Prehistoric people had no difficulty in understanding pain associated with injury, but they were mystified by pain caused by disease. Such pain was linked with intrusion of certain objects or evil spirits into the body and treatment consisted of extracting the intruding object, fighting away the demon, or supplicating the gods. Ancient Egyptians and Babylonians believed that pain from disease was caused by influences of gods or the spirit of the dead, and was perceived in the heart and blood vessels and not in the brain. In India, Buddhist and Hindu thought in general recognized pain as a sensation, but gave greater significance to its emotional aspects and, like the Egyptians and some ancient Greeks, believed it was experienced in the heart. In the Nei Ching, the Chinese Canon of Medicine which traces back to the time of Huang Ti, the yellow Emperor (2,600 B.C.), and published a couple hundred years before Christ, pain and disease were considered to be caused by excesses or deficits of body fluids and imbalance of Yin and Yang, which could be corrected with acupuncture.

The ancient Greeks were intensely interested in the nature of sensory data, and the sense organs of the body found a prominent place in their physiologic speculations. Pythagoras (566-497 B.C.), the first Greek thinker, who traveled widely to Egypt, Babylon, and India, apparently stimulated his disciple Alemaeon to carry out intensive study of the senses. Alemaeon, without apparent precedent, produced the idea that the brain, not the heart, was the center for sensation and reason. Despite the support by Democritus, Anaxagoras, and Plato, this view did not gain widespread acceptance, due in part to the opposition of Empedocles and above all, Aristotle, for whom the heart constituted the “sensorium commune.” Anaxogoras (500-428 B.C.) saw sensation as a quantitative change in the subject, resulting from the contrast of opposites.

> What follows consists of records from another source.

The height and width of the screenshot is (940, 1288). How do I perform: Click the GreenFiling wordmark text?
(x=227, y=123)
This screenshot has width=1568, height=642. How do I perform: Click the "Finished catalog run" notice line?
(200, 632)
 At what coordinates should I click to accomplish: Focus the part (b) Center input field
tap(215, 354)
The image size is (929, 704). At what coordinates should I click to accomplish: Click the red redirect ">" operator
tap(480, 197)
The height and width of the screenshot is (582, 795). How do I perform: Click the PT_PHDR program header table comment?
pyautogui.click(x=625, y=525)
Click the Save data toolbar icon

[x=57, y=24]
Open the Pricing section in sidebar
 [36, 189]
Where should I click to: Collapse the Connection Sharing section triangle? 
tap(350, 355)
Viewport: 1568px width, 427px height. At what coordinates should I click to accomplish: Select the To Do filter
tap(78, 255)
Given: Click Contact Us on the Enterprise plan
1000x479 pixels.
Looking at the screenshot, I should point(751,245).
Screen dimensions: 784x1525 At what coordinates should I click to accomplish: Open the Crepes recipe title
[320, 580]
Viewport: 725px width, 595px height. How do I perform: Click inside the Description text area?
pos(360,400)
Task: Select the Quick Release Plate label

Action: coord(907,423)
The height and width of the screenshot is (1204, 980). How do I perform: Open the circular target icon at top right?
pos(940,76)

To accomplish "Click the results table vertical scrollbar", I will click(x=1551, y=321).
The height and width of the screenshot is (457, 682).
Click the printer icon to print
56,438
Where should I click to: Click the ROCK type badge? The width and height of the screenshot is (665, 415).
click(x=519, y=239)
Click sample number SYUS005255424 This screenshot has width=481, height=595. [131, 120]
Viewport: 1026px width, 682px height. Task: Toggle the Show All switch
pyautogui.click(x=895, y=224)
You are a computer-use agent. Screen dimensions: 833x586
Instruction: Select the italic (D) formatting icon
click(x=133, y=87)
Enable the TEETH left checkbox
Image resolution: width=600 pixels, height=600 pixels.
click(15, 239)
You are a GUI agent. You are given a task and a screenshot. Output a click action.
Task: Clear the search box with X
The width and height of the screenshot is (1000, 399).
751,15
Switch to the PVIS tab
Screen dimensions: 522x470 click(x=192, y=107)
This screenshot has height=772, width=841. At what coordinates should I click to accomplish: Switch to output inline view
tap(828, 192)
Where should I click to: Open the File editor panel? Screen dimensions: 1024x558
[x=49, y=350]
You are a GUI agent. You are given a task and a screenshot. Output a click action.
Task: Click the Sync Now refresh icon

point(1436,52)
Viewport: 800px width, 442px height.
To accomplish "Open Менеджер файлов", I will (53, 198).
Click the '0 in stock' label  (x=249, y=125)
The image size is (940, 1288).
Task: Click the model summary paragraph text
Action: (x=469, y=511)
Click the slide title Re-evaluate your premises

All sensations, he held, must be associated with pain and the more the subject and the object are unlike or contrary, the more intense is the sensation of pain. He believed that all sensations, indeed, all life, contained its element of pain, locating the perception of the sensitivity in the brain. Plato (427-347 B.C.) believed that sensation in man resulted from the movement of atoms communicating through veins to the soul. He believed that pain could arise not only from peripheral stimulation but as an emotional experience in the soul. Hippocrate’s son-in-law, Polypus, in his book The Nature of Man, wrote “pain is felt when one of the humoral elements is in deficit or excess,” thus suggesting a conceptualization similar to that held by contemporary Chinese physicians, as previously mentioned.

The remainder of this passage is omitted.